São muitas as plásticas que tornam uma mulher autêntica, isto é, aquela que cada qual imagina dentro de si, diz Agrado,
uma prostituta que tem o dr.
Pintaguy como alto horizonte
de referências. O filme é dedicado a Bette Davis, Romy
Schneider e outras atrizes que
representaram papéis de atrizes. Mas, se o ser feminino surge fabricado por metamorfoses consecutivas, ele guarda o
segredo permanente da maternidade, visceral, e inseparável
da morte. Fora disso, o falso e o
verdadeiro, a carne e o sangue,
o passado e o futuro dissolvem-se em generosidade que é
humana por ser feminina.
Bastão - "A Simple Plan"
mostrou que o cineasta Sam
Raimi era capaz de talhar um
diamante preciso e perfeito,
justo nas emoções, complexo na trama dos sentimentos
e dos interesses. Ele escavou
ali, sem piedade, o cerne desajeitadamente frágil do que
é possível chamar natureza
humana.
Seu novo filme, "For Love
of the Game", história de um
jogador de beisebol em crise
de carreira, de idade e de
amor, podia facilmente descambar para a mediocridade.

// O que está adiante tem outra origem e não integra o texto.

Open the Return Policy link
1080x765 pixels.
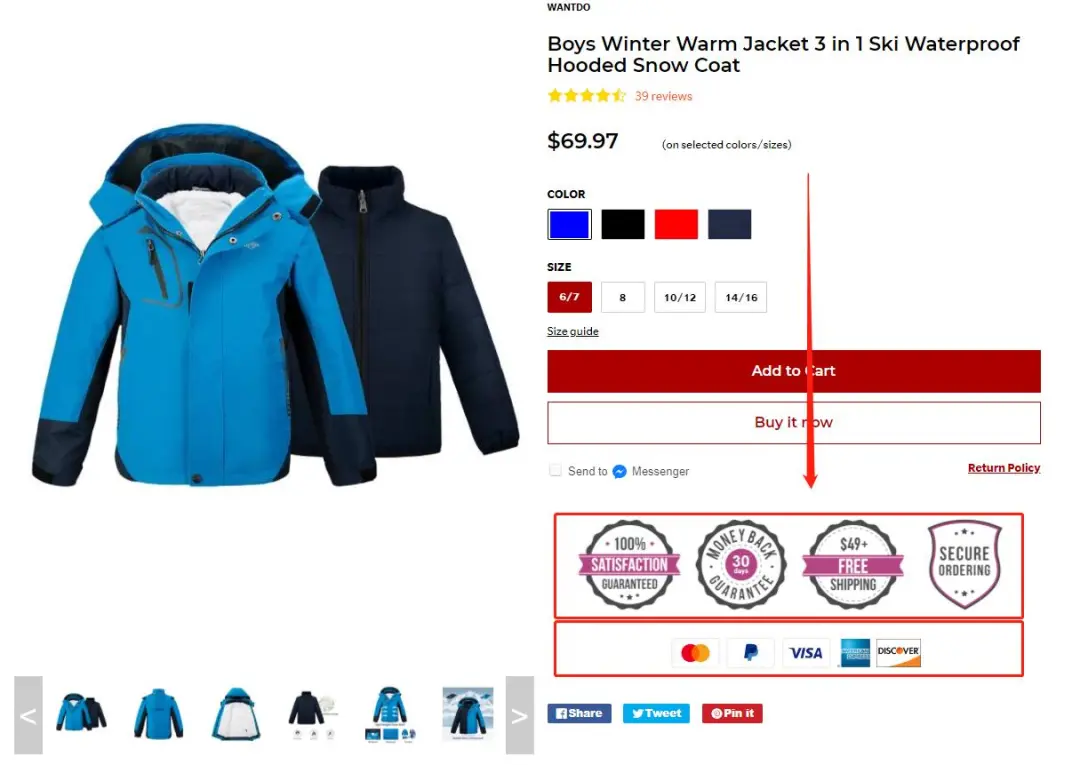(x=1004, y=468)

É admirável, no entanto, o
modo como Raimi vai armando, etapa por etapa,
uma arquitetura nítida e labiríntica ao mesmo tempo,
onde certas regras, de vida
ou de jogo, tentam, sem conseguir, descobrir método e
caminho.
Ele capta a paisagem como
ninguém, que isola e distancia os personagens, invadidos, apesar disso, pela mesma comovente fragilidade
do filme anterior.
Neutraliza qualquer ocasião de sentimentalismo,
mesmo quando os diálogos
derrapam para um desastre
possível. A contenção daquilo que é meloso leva, num
paradoxo, a aguçar-se o poder das emoções.

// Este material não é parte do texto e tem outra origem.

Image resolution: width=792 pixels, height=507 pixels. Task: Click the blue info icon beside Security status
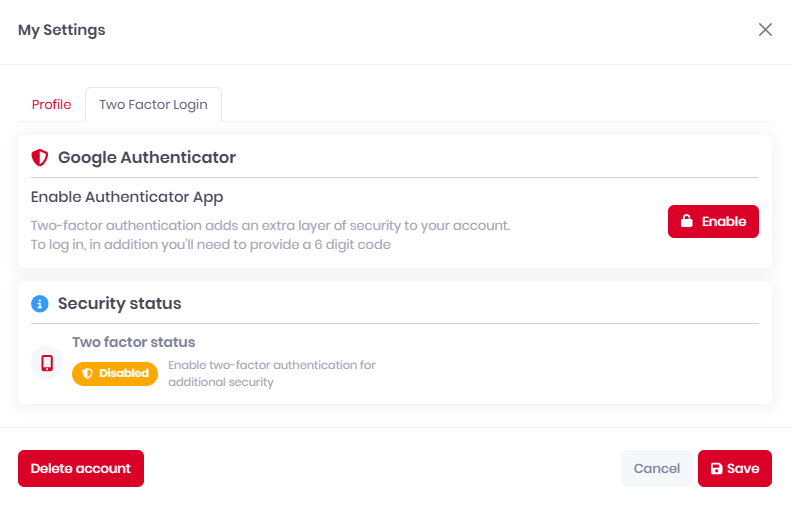[x=40, y=303]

Aurora - "Tome-a no conceito de uma dor que ri, de um riso que chora, de uma alegria
que se lamenta. E, para dizer
seu nome, digo que é uma vida
mentirosa, uma vida morta,
uma morte que expira." Maravilhoso texto, cheio de antíteses e de efeitos preciosos, que
foi posto em música por Emilio
de Cavalieri. "Rappresentatione di Anima e Corpo", levada à
cena pela primeira vez em
1600, anunciou a invenção da
ópera e teve uma grande incidência sobre Monteverdi. Há
violências e abalos: a música
sobre as palavras "eterna, eterna morte" é aterradora. O selo
Naxos, cujo catálogo costuma
fugir dos lugares-comuns, lançou uma esplêndida gravação
da obra, com a Capella Musicale di Bologna.

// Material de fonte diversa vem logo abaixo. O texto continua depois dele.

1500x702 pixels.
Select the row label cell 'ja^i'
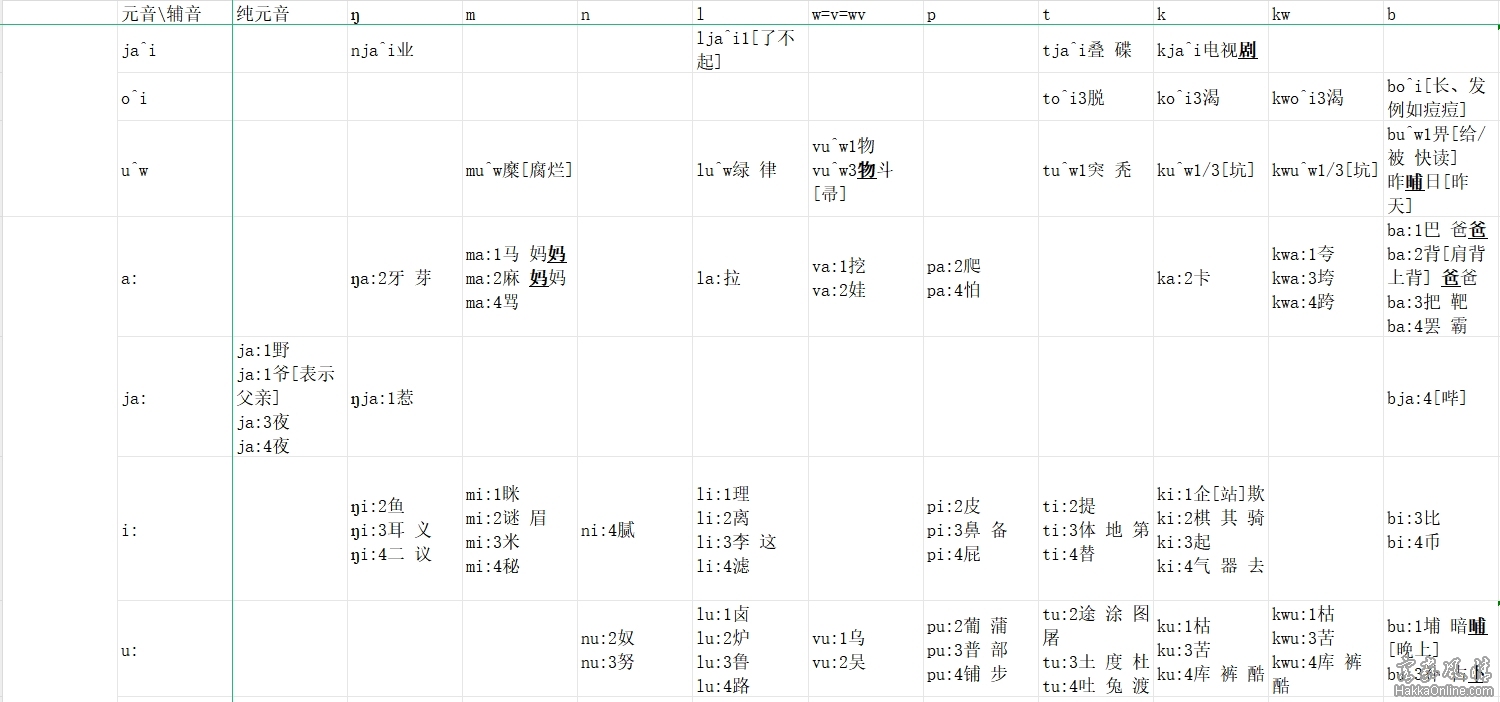[x=174, y=51]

Frio - Associar Finlândia e
Villa-Lobos pode parecer esdrúxulo. Mas o musicólogo finlandês Eero Taarasti é um dos
grandes especialistas no nosso
compositor. No ano passado,
foram finlandeses que gravaram em CD (selo Ondine) uma
nova e formidável versão do
"Chôros nº 11", obra profusa e
dificílima de execução. Ao ouvi-la, um crítico francês comentou: "Webern foi o minimalista de seu tempo. Villa-Lobos foi o maximalista".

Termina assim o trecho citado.